Task to carry out
Convert every line of the records below into a Markdown table with the columns Row and Record. Number the rows in order and omit blank lines.

Data in this exercise
— BEGIN —

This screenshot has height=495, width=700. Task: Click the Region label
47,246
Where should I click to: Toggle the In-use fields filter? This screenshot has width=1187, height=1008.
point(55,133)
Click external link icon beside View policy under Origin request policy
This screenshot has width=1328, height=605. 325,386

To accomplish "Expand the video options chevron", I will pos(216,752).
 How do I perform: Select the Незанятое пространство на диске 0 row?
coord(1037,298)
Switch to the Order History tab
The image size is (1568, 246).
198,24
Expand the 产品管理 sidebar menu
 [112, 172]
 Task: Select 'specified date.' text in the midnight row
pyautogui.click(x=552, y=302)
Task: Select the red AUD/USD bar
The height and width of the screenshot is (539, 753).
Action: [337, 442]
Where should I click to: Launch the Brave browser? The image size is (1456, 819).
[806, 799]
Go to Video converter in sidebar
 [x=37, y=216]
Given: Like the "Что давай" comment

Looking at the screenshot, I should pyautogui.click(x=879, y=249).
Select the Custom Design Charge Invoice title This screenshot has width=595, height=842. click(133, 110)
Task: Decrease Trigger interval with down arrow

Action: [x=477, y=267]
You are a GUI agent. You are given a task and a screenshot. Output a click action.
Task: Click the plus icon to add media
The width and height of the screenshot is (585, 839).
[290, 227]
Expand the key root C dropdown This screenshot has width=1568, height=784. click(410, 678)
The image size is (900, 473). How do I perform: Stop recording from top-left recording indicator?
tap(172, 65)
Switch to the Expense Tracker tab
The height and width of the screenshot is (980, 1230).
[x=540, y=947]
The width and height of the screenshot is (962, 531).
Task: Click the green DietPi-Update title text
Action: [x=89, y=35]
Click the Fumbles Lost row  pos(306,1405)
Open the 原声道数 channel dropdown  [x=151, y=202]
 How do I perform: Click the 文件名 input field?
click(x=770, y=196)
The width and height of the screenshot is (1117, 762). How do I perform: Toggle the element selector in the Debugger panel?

— END —

Written answer
| Row | Record |
|---|---|
| 1 | This screenshot has height=495, width=700. Task: Click the Region label |
| 2 | 47,246 |
| 3 | Where should I click to: Toggle the In-use fields filter? This screenshot has width=1187, height=1008. |
| 4 | point(55,133) |
| 5 | Click external link icon beside View policy under Origin request policy |
| 6 | This screenshot has width=1328, height=605. 325,386 |
| 7 | To accomplish "Expand the video options chevron", I will pos(216,752). |
| 8 |  How do I perform: Select the Незанятое пространство на диске 0 row? |
| 9 | coord(1037,298) |
| 10 | Switch to the Order History tab |
| 11 | The image size is (1568, 246). |
| 12 | 198,24 |
| 13 | Expand the 产品管理 sidebar menu |
| 14 |  [112, 172] |
| 15 |  Task: Select 'specified date.' text in the midnight row |
| 16 | pyautogui.click(x=552, y=302) |
| 17 | Task: Select the red AUD/USD bar |
| 18 | The height and width of the screenshot is (539, 753). |
| 19 | Action: [337, 442] |
| 20 | Where should I click to: Launch the Brave browser? The image size is (1456, 819). |
| 21 | [806, 799] |
| 22 | Go to Video converter in sidebar |
| 23 |  [x=37, y=216] |
| 24 | Given: Like the "Что давай" comment |
| 25 | Looking at the screenshot, I should pyautogui.click(x=879, y=249). |
| 26 | Select the Custom Design Charge Invoice title This screenshot has width=595, height=842. click(133, 110) |
| 27 | Task: Decrease Trigger interval with down arrow |
| 28 | Action: [x=477, y=267] |
| 29 | You are a GUI agent. You are given a task and a screenshot. Output a click action. |
| 30 | Task: Click the plus icon to add media |
| 31 | The width and height of the screenshot is (585, 839). |
| 32 | [290, 227] |
| 33 | Expand the key root C dropdown This screenshot has width=1568, height=784. click(410, 678) |
| 34 | The image size is (900, 473). How do I perform: Stop recording from top-left recording indicator? |
| 35 | tap(172, 65) |
| 36 | Switch to the Expense Tracker tab |
| 37 | The height and width of the screenshot is (980, 1230). |
| 38 | [x=540, y=947] |
| 39 | The width and height of the screenshot is (962, 531). |
| 40 | Task: Click the green DietPi-Update title text |
| 41 | Action: [x=89, y=35] |
| 42 | Click the Fumbles Lost row  pos(306,1405) |
| 43 | Open the 原声道数 channel dropdown  [x=151, y=202] |
| 44 |  How do I perform: Click the 文件名 input field? |
| 45 | click(x=770, y=196) |
| 46 | The width and height of the screenshot is (1117, 762). How do I perform: Toggle the element selector in the Debugger panel? |